__Task instructions__.
Provide the count of lines below that include the word "Satellite", without any accompanying remarks.

(Pixel coordinate grounding data)
....................
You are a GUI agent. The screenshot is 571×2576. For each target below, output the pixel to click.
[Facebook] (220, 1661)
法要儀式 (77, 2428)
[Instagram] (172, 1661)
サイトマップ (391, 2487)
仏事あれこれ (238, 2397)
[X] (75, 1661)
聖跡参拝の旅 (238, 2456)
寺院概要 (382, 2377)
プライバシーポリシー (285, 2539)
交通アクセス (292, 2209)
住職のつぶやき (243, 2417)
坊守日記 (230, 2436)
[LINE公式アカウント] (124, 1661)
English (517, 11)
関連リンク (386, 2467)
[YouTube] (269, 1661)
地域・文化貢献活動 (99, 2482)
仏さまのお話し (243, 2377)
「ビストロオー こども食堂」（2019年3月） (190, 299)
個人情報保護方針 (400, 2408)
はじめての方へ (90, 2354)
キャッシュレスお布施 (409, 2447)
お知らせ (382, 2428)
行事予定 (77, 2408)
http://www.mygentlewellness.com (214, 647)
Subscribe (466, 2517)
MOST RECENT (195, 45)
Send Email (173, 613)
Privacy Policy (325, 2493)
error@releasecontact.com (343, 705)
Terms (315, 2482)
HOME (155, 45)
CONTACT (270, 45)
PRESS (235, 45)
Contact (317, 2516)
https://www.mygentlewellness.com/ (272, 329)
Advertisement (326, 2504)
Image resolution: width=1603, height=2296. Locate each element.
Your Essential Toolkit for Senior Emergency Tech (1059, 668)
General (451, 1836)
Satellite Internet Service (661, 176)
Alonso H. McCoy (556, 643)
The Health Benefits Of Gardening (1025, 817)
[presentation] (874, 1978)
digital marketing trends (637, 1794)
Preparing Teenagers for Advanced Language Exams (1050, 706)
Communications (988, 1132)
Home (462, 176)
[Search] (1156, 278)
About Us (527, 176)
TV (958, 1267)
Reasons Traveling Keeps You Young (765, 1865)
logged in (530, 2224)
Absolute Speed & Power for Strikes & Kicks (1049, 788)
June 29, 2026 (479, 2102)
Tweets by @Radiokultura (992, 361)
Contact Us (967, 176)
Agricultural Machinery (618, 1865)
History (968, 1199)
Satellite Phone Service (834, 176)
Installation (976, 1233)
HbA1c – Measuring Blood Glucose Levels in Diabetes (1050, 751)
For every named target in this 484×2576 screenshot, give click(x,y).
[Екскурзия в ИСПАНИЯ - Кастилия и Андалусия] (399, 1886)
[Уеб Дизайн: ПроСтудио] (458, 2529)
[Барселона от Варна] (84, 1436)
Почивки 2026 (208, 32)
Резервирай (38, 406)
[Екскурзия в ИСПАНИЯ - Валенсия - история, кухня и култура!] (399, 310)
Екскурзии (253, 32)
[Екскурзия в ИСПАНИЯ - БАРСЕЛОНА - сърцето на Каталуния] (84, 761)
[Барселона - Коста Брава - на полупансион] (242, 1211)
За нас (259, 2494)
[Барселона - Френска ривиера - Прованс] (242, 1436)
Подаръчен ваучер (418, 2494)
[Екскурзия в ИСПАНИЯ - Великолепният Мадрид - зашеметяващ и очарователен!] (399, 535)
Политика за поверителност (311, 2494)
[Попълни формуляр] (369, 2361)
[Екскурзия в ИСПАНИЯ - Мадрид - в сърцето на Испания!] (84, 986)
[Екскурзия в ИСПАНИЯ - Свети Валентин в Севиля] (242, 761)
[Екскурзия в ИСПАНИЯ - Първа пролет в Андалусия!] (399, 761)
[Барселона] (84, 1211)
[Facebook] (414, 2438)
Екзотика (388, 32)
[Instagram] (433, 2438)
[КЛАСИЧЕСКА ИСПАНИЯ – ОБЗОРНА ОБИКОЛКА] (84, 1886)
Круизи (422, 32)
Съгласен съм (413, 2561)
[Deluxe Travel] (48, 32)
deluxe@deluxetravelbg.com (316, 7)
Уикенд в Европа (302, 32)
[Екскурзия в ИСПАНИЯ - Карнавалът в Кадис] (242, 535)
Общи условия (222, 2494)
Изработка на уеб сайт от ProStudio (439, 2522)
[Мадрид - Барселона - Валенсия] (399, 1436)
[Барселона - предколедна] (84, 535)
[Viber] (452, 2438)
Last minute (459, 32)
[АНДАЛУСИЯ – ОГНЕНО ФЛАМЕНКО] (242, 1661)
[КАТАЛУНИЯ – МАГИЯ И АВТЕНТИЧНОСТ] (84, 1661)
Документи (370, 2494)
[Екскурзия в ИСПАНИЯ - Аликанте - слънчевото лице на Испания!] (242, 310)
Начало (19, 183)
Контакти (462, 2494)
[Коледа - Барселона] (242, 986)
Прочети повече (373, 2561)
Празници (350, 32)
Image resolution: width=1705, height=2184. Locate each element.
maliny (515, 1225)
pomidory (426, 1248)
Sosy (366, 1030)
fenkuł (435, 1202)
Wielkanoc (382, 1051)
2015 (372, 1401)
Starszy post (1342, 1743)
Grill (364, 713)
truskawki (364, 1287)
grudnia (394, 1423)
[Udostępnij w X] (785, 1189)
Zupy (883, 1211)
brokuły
....................
__Exercise answer__.
2